In McLuhan’s world, art fulfills a special role: aestheticizing the past and anticipating the future. This unique temporal polarization is clearest in his undated preface to the second edition of Understanding Media: The Extensions of Man (1964). What he calls an older ‘environment’ is elevated to an art form when a new environment comes along. As the machine first allowed nature to be appreciated aesthetically, the new information environment gives aesthetic value to the old mechanical environment. Indeed, digitization is wiping out analogue technologies – an extinction that might revive mechanical arts and crafts like printing and darkroom photographic development, if not fuel a desire for art works done without the click of a mouse. It certainly explains why old 35mm film projectors are often used instead of new video projectors and why many artists and curators are taking a second look at television.

Looking to the future, McLuhan likened the arts to ‘an early alarm system’ that shows us how to cope with new environments before they arrive. For him, art is not self-expressive but prophetic and even pedagogical. By extension, he thought it ‘ludicrous and snobbish’ to offer art as a consumer commodity instead of as a way of training perception. In retrospect, the interactive art works of relational aesthetics from the 1990s do seem like rudimentary forms of chat rooms or social networks, where perfect strangers could meet. Artists used the museum and the artwork to create a connection that would eventually become virtual. Such works challenge the private and purely visual contemplation of art, proper to the mechanical age. For McLuhan, the information age implied in-depth involvement with many senses, especially touch. Already in the 1960s, he believed that young people didn’t want specialized jobs but roles with total participation.

McLuhan privileged not only art but also artists whom he viewed as ideal ‘antisocial’ types: sharpening our perceptions by offering anti-environments or seeing environments as they really are instead of simply accepting them. At the end of Understanding Media, McLuhan argues that automation (read: the computer) frees humans from the specialist servitude of mechanics.
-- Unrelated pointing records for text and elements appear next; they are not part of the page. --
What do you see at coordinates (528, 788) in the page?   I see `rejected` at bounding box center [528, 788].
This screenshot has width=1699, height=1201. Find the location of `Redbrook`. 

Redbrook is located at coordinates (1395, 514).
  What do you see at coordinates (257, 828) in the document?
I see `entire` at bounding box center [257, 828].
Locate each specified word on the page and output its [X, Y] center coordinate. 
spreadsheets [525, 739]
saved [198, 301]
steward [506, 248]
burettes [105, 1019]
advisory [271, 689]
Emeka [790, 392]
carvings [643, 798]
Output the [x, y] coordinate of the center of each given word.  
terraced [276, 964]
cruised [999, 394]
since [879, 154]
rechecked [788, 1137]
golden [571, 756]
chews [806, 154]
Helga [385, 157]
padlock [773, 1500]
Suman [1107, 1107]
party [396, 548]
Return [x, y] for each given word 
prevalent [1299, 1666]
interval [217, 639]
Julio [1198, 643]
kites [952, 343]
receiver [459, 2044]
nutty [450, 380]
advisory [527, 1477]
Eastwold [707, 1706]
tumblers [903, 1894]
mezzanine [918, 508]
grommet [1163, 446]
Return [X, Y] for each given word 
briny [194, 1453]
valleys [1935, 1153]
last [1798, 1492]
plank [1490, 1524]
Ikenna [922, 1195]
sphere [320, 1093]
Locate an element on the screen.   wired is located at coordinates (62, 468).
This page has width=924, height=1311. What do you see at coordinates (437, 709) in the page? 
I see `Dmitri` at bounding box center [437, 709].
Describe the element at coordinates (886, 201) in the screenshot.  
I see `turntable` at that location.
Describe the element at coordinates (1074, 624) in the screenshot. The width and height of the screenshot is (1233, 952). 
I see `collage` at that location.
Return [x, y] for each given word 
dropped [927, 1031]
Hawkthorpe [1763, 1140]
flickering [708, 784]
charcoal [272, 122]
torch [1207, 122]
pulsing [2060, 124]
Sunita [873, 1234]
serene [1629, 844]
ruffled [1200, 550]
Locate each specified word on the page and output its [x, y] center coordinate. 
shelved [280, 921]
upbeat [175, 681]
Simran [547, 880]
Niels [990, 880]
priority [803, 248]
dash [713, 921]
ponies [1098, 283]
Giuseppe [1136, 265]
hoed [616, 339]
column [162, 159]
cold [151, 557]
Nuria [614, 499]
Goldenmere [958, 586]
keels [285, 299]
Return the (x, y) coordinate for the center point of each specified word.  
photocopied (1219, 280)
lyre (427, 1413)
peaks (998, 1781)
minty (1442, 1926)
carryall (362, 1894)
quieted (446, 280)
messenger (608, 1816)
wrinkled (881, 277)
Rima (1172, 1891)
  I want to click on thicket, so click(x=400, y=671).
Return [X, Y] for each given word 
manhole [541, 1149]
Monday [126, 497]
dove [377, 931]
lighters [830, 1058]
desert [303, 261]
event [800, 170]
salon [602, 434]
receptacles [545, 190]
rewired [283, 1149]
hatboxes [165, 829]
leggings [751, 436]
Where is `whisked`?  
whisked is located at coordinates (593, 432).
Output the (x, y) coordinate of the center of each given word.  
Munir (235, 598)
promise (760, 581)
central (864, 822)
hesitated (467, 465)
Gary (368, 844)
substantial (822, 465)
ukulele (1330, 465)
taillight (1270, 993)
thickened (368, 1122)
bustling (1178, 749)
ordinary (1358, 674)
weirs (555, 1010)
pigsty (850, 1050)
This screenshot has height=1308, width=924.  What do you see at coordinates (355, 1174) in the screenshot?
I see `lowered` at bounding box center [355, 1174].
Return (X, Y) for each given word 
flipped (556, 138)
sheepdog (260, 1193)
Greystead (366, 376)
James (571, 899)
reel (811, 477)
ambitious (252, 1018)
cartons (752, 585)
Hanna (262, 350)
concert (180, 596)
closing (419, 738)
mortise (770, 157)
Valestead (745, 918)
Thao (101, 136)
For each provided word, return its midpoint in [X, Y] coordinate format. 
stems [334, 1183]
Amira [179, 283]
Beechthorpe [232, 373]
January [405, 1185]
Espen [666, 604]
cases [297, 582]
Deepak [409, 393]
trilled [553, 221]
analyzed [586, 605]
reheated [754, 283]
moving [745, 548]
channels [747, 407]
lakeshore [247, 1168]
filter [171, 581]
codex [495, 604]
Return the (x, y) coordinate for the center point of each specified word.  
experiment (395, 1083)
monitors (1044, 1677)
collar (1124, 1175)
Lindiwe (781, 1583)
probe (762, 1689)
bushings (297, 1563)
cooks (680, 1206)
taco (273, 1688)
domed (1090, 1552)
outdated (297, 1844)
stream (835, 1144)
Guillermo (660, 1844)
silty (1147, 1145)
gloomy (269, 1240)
Just as cars liberated horses from work and turned animals into entertainment, human beings face a complete and disorientating liberation. ‘This would seem to be a fate that calls men to the role of artist in society’, he wrote, without really elaborating. For McLuhan, everyone suddenly becomes a nomadic gatherer of knowledge, involved in total social processes and instantly relating every human experience. Art may be anything you can get away with, but what you gather and how you share it may be more important.

Jennifer Allen is a writer and critic based in Berlin.